=== SOURCE PASSAGE ===
— begin —

Matt Williams: Australia’s old style leaves opposition in wake
Ireland need to stop Wallabies’ traditional running game as Michael Cheika makes his mark
Stephen Moore has been an inspirational captain for Australia. Photograph: Getty Images.
Ireland will need to bring their absolute best defensive game to the Aviva, because the Australians have returned to the only rugby philosophy that has ever brought success to Wallaby teams.
The Australians are running the ball.
Unlike the New Zealanders who rely on superior power to explode through defences, the Australians, like the little marsupial they are named after, have to be more nimble and agile. They rely on high-tempo ball movement, with well structured attacking patterns.
If executed with accuracy, the Wallabies are a joy to watch.
The forwards running lines have improved, with the ball carrier accepting the ball very flat, then using footwork just before the point of contact and solid leg drive. The Wallabies have “bent” all the defensive lines they have played, including some wonderful attacking raids against New Zealand at Eden Park.

— end —

=== WHAT TO DO ===
**a)** Name every person mentioned in the rugby article about the Wallabies.
**b)** Carry on the rugby article about the Wallabies' running game from its last paragraph.

=== EXTRACTED DATA ===
— begin —

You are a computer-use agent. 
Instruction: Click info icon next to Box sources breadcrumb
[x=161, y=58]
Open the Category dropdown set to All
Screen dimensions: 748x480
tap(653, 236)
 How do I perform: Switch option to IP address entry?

— end —
— begin —

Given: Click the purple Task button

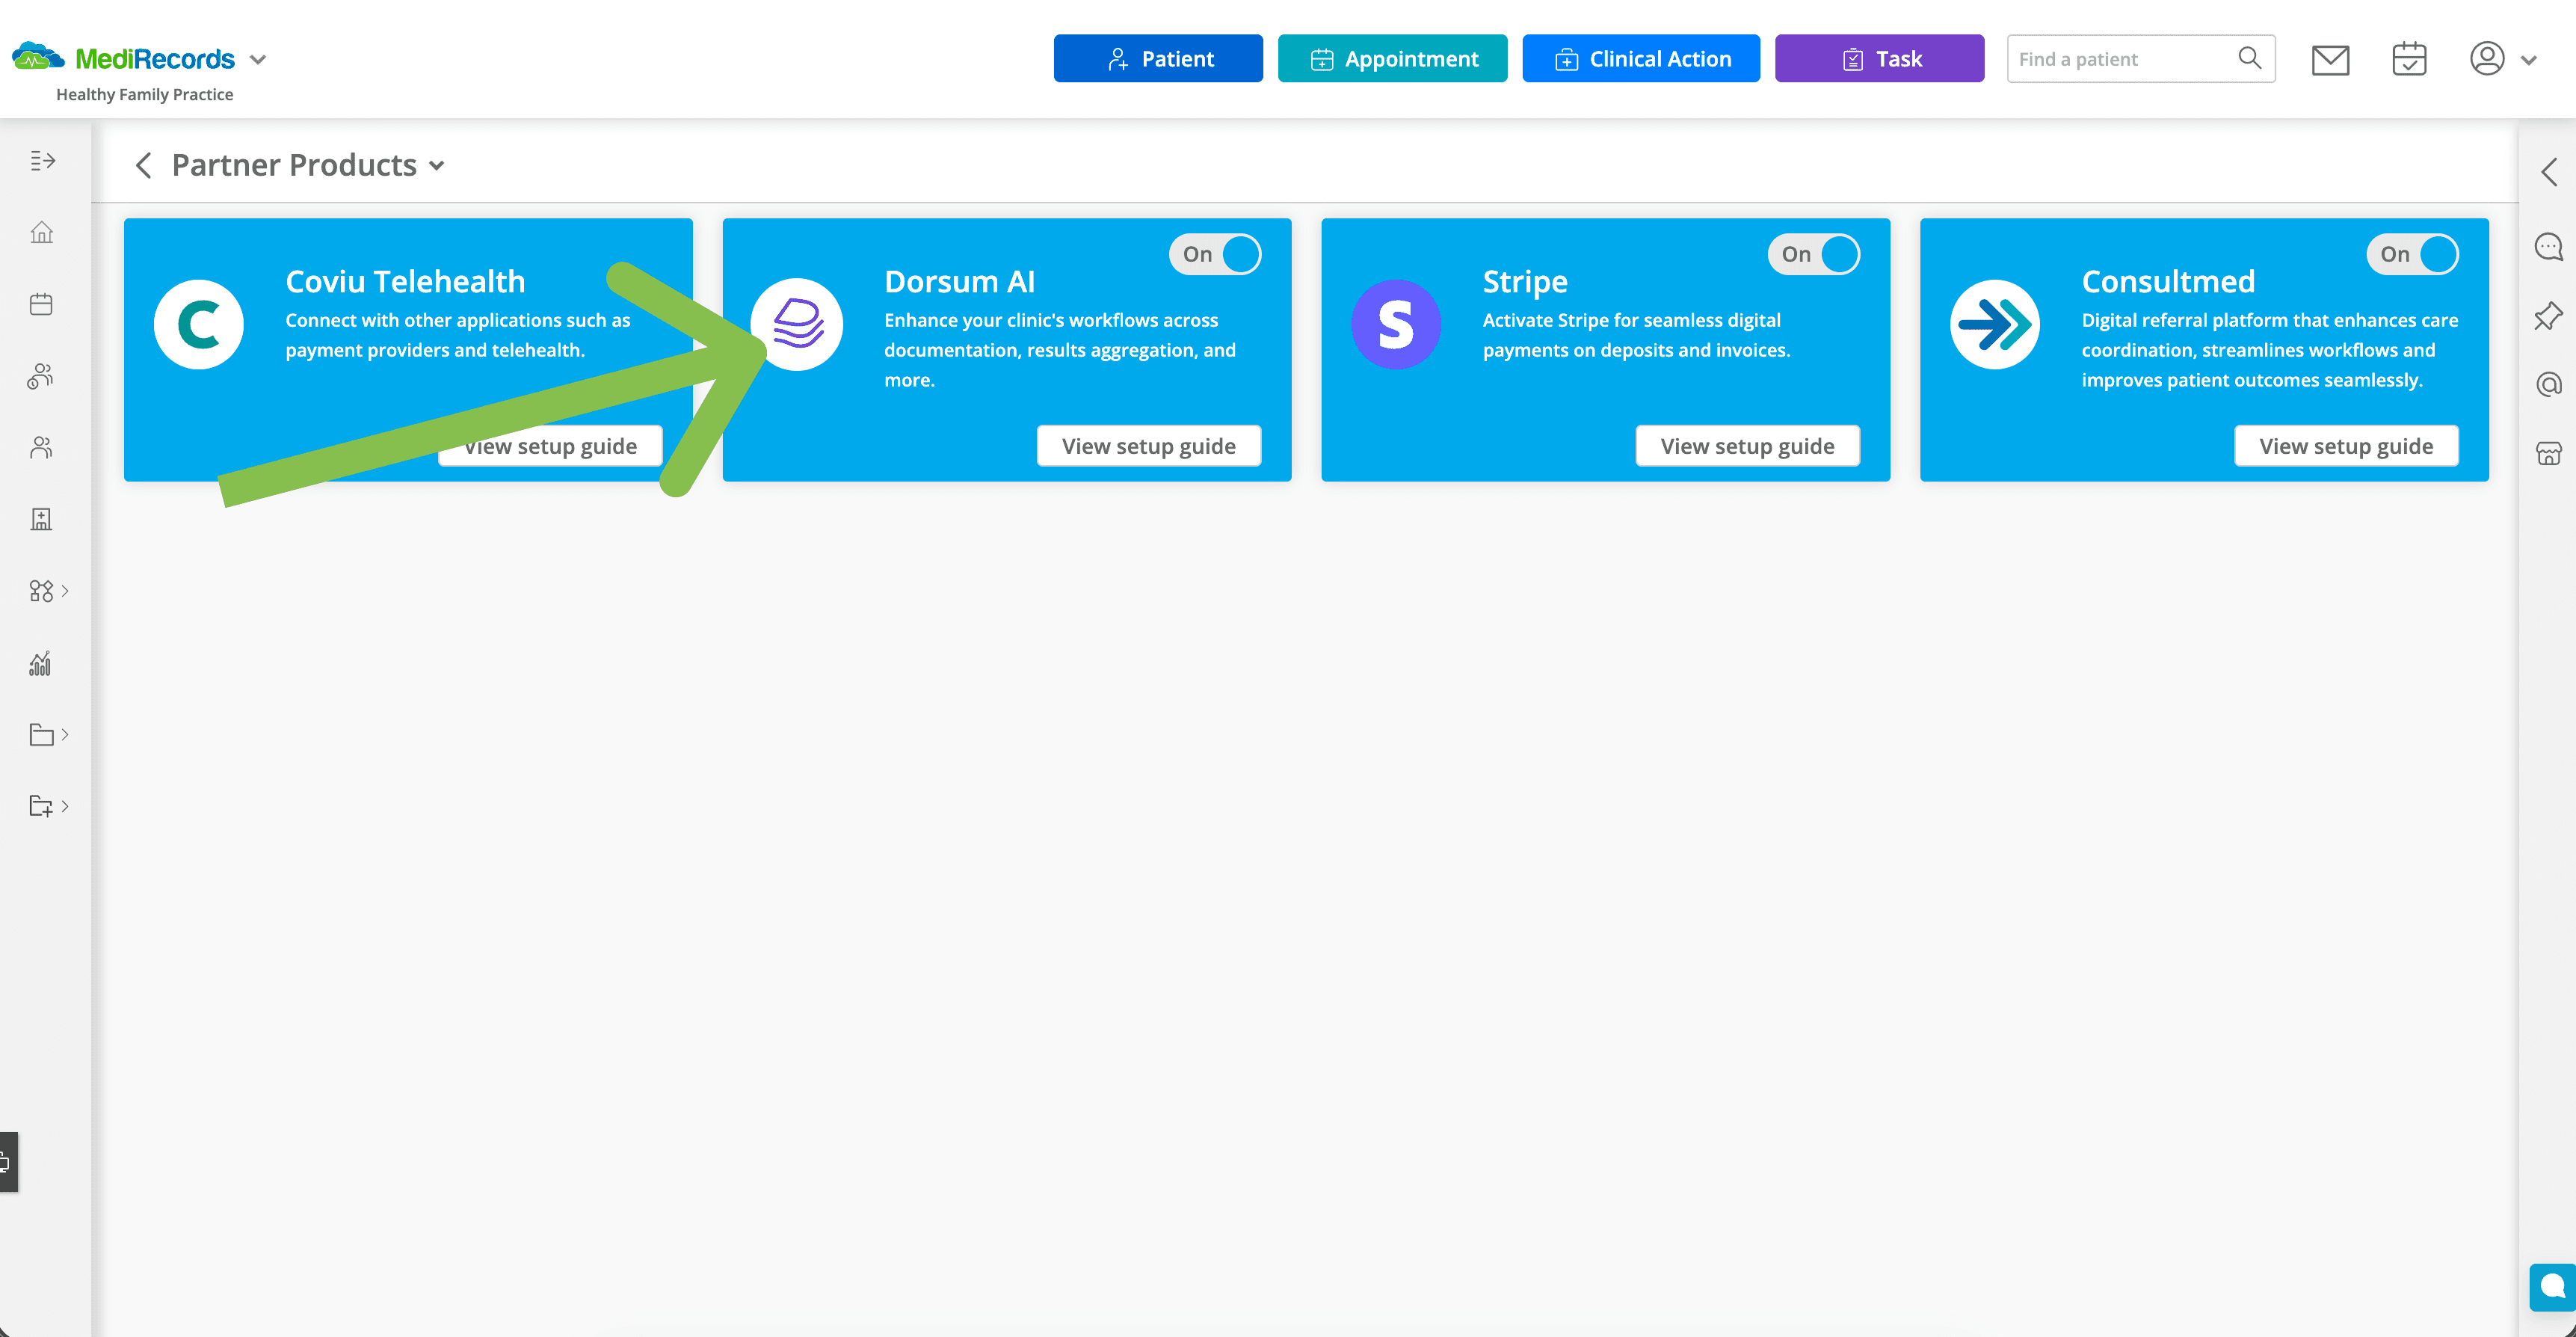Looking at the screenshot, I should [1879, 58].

— end —
— begin —

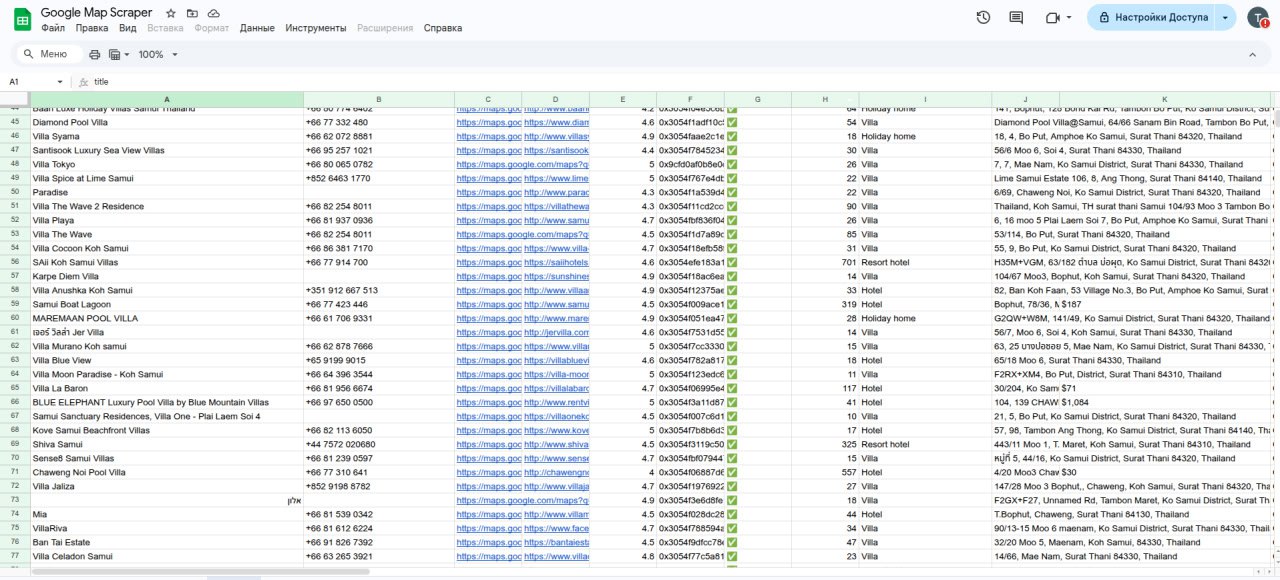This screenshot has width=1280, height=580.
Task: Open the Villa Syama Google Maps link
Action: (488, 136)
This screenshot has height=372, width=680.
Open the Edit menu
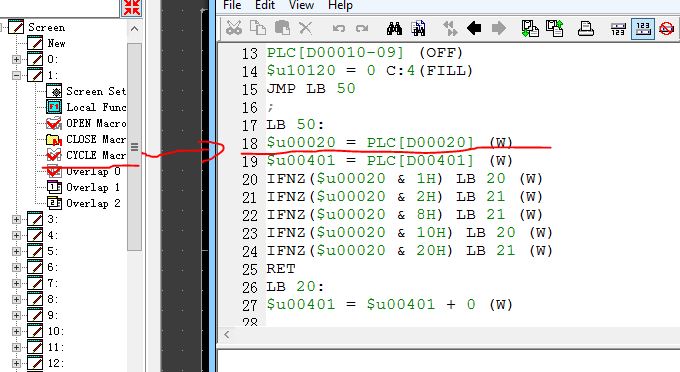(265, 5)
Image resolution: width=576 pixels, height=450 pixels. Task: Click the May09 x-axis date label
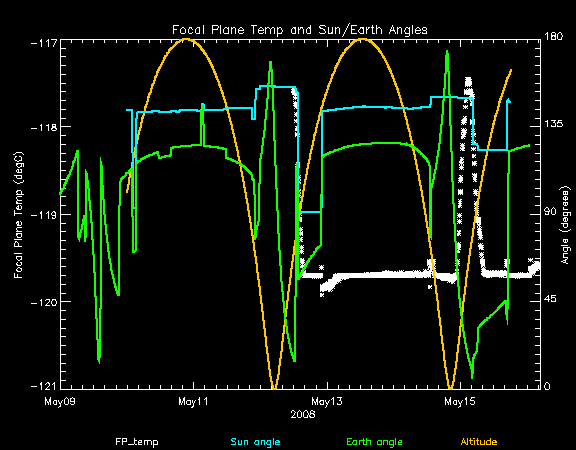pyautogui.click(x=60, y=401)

— end —

=== RESPONSES IN ORDER ===
**a)** Matt Williams, Michael Cheika, Stephen Moore

**b)**
It is Bernard Foley who is leading this attack.
Foley has matured and developed into an excellent outhalf. A feature of his play has been the changing of the point of the attack, to the short side.
The rapidly improving inside centre, Reece Hodge, is trailing Foley around, like a “faithful drovers dog”. Hodge has received several short inside passes leading to line breaks. I suspect the Australians will have plans to get Hodge running at Paddy Jackson.
Hodge is not yet the finished article, as his error rates are too high, however Michael Cheika is correct in continuing to select him. His performances have continually improved and his potential is high.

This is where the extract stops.